* [EXERCISE DESCRIPTION]:
Once you have read the entries below, repeat all of them exactly.

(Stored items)

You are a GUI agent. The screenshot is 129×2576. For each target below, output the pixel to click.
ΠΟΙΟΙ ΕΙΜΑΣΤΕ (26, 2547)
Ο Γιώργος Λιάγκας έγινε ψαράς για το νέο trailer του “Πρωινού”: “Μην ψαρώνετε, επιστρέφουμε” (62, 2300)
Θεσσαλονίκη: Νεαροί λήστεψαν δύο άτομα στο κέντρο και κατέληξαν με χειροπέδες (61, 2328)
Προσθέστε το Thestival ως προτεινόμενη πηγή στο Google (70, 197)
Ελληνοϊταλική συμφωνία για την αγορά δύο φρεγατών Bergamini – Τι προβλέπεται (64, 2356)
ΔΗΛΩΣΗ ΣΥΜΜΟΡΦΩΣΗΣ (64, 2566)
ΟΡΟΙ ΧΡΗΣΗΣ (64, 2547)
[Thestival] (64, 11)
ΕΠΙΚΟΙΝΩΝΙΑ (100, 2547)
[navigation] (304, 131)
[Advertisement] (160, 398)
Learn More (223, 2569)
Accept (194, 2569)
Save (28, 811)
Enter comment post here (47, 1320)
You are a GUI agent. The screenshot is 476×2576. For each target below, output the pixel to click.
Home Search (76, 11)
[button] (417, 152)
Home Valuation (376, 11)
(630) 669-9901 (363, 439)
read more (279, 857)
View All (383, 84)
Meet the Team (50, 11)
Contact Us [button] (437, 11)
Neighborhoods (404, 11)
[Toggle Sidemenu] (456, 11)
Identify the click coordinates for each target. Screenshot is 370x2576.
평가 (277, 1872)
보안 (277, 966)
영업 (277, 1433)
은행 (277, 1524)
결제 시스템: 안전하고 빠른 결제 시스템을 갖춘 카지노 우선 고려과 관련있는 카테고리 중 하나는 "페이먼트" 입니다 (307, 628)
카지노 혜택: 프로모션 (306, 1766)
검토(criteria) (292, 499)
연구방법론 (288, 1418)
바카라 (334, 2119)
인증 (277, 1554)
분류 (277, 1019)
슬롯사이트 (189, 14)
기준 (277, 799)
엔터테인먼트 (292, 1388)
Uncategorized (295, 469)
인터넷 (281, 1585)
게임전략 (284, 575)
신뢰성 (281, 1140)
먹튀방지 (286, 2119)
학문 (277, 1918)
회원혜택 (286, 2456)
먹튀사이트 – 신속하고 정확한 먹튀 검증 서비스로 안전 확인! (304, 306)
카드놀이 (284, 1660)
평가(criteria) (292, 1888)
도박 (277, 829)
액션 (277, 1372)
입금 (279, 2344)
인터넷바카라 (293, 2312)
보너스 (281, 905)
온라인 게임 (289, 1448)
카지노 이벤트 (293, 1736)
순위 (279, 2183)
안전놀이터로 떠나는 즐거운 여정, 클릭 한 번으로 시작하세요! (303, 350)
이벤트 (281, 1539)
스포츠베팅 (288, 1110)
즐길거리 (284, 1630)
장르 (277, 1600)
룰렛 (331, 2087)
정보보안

* [EXERCISE OUTPUT]:
You are a GUI agent. The screenshot is 129×2576. For each target below, output the pixel to click.
ΠΟΙΟΙ ΕΙΜΑΣΤΕ (26, 2547)
Ο Γιώργος Λιάγκας έγινε ψαράς για το νέο trailer του “Πρωινού”: “Μην ψαρώνετε, επιστρέφουμε” (62, 2300)
Θεσσαλονίκη: Νεαροί λήστεψαν δύο άτομα στο κέντρο και κατέληξαν με χειροπέδες (61, 2328)
Προσθέστε το Thestival ως προτεινόμενη πηγή στο Google (70, 197)
Ελληνοϊταλική συμφωνία για την αγορά δύο φρεγατών Bergamini – Τι προβλέπεται (64, 2356)
ΔΗΛΩΣΗ ΣΥΜΜΟΡΦΩΣΗΣ (64, 2566)
ΟΡΟΙ ΧΡΗΣΗΣ (64, 2547)
[Thestival] (64, 11)
ΕΠΙΚΟΙΝΩΝΙΑ (100, 2547)
[navigation] (304, 131)
[Advertisement] (160, 398)
Learn More (223, 2569)
Accept (194, 2569)
Save (28, 811)
Enter comment post here (47, 1320)
You are a GUI agent. The screenshot is 476×2576. For each target below, output the pixel to click.
Home Search (76, 11)
[button] (417, 152)
Home Valuation (376, 11)
(630) 669-9901 (363, 439)
read more (279, 857)
View All (383, 84)
Meet the Team (50, 11)
Contact Us [button] (437, 11)
Neighborhoods (404, 11)
[Toggle Sidemenu] (456, 11)
Identify the click coordinates for each target. Screenshot is 370x2576.
평가 (277, 1872)
보안 (277, 966)
영업 (277, 1433)
은행 (277, 1524)
결제 시스템: 안전하고 빠른 결제 시스템을 갖춘 카지노 우선 고려과 관련있는 카테고리 중 하나는 "페이먼트" 입니다 (307, 628)
카지노 혜택: 프로모션 (306, 1766)
검토(criteria) (292, 499)
연구방법론 (288, 1418)
바카라 (334, 2119)
인증 (277, 1554)
분류 (277, 1019)
슬롯사이트 (189, 14)
기준 (277, 799)
엔터테인먼트 (292, 1388)
Uncategorized (295, 469)
인터넷 (281, 1585)
게임전략 (284, 575)
신뢰성 (281, 1140)
먹튀방지 (286, 2119)
학문 (277, 1918)
회원혜택 (286, 2456)
먹튀사이트 – 신속하고 정확한 먹튀 검증 서비스로 안전 확인! (304, 306)
카드놀이 (284, 1660)
평가(criteria) (292, 1888)
도박 (277, 829)
액션 (277, 1372)
입금 (279, 2344)
인터넷바카라 (293, 2312)
보너스 (281, 905)
온라인 게임 (289, 1448)
카지노 이벤트 (293, 1736)
순위 (279, 2183)
안전놀이터로 떠나는 즐거운 여정, 클릭 한 번으로 시작하세요! (303, 350)
이벤트 (281, 1539)
스포츠베팅 (288, 1110)
즐길거리 (284, 1630)
장르 (277, 1600)
룰렛 (331, 2087)
정보보안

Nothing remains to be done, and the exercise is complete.